Pandas version checks

  • [X] I have checked that this issue has not already been reported.

  • [X] I have confirmed this bug exists on the latest version of pandas.

  • [X] I have confirmed this bug exists on the main branch of pandas.

Reproducible Example

import pandas as pd
import pyarrow as pa

data = {
    "foo": ["A", "B", "C"],
    "prop": [0.5, 0.8, 0.7]
}

df = pd.DataFrame(data)

df["prop"].astype('float64[pyarrow]')

Issue Description

Cannot change a column type to float64[pyarrow]. The error I get is:

NameError: name 'pa' is not defined

Expected Behavior

I'd expect to get the column converted properly

0    0.5
1    0.8
2    0.7
Name: prop, dtype: double[pyarrow]

Installed Versions

INSTALLED VERSIONS ------------------ commit : 0691c5cf90477d3503834d983f69350f250a6ff7 python : 3.12.8 python-bits : 64 OS : Darwin OS-release : 24.1.0 Version : Darwin Kernel Version 24.1.0: Thu Oct 10 21:02:45 PDT 2024; root:xnu-11215.41.3~2/RELEASE_ARM64_T8112 machine : arm64 processor : arm byteorder : little LC_ALL : None LANG : None LOCALE : None.UTF-8 pandas : 2.2.3 numpy : 1.26.4 pytz : 2024.1 dateutil : 2.9.0.post0 pip : 24.2 Cython : None sphinx : None IPython : 8.27.0 adbc-driver-postgresql: None adbc-driver-sqlite : None bs4 : 4.12.3 blosc : None bottleneck : 1.4.2 dataframe-api-compat : None fastparquet : None fsspec : None html5lib : None hypothesis : None gcsfs : None jinja2 : 3.1.4 lxml.etree : None matplotlib : 3.9.2 numba : None numexpr : 2.10.1 odfpy : None openpyxl : None pandas_gbq : None psycopg2 : None pymysql : None pyarrow : 17.0.0 pyreadstat : None pytest : None python-calamine : None pyxlsb : None s3fs : None scipy : None sqlalchemy : None tables : None tabulate : None xarray : None xlrd : None xlsxwriter : None zstandard : None tzdata : 2023.3 qtpy : None pyqt5 : None

Comment From: emmansh

Seems related to #57928.

Comment From: rhshadrach

Thanks for the report, cannot reproduce on main nor 2.2.x. Just prior to the astype line, can you try running:

import sys
print([e for e in sys.modules if "pyarrow" in e])

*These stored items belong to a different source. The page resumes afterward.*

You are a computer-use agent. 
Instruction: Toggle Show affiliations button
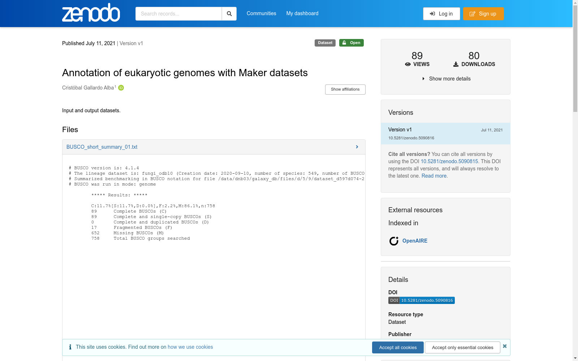[345, 90]
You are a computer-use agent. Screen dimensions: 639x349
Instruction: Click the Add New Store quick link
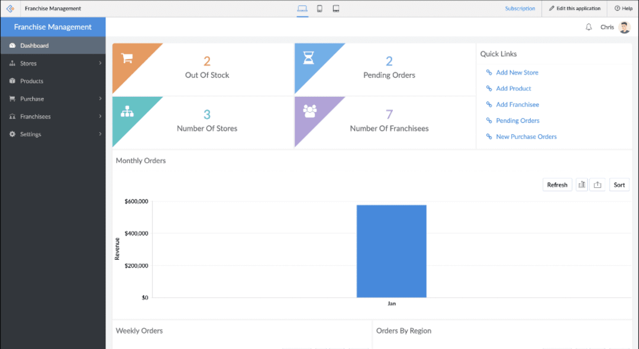[x=516, y=72]
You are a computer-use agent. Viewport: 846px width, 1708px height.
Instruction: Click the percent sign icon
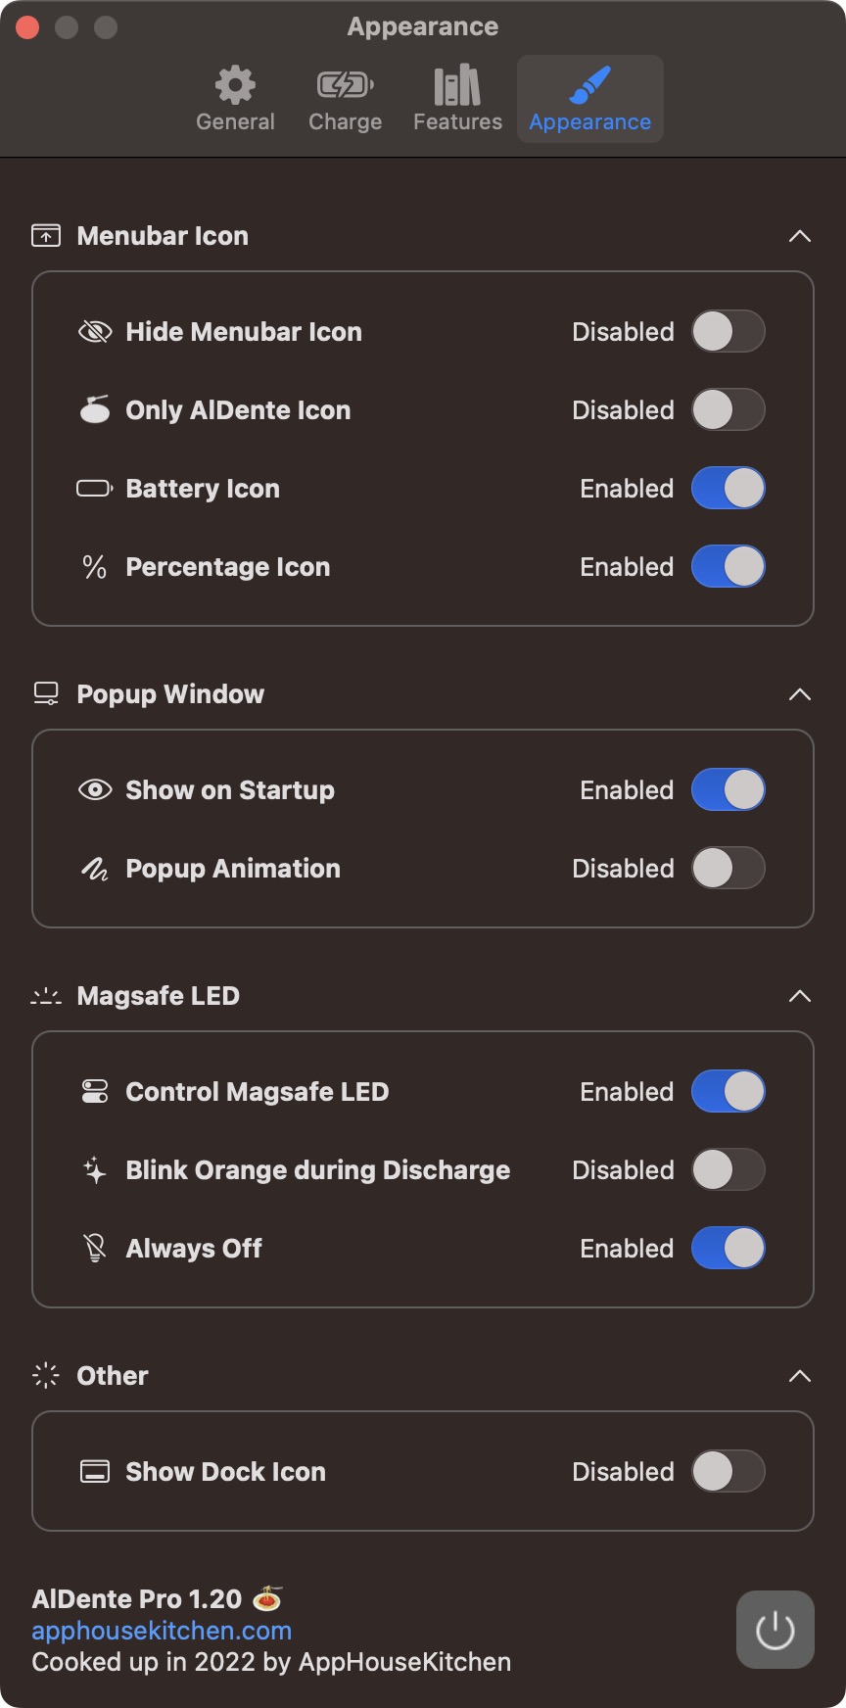95,567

what is the output that you get?

Comment From: emmansh

@rhshadrach –

import sys
print([e for e in sys.modules if "pyarrow" in e])

## ['pandas.compat.pyarrow', 'pyarrow._generated_version', 'pyarrow.util', 'pyarrow.lib', 'pyarrow.ipc', 'pyarrow.types', 'pyarrow']

It's also worth noting that this issue is replicated on two different machines (locally as above; and AWS Sagemaker notebook).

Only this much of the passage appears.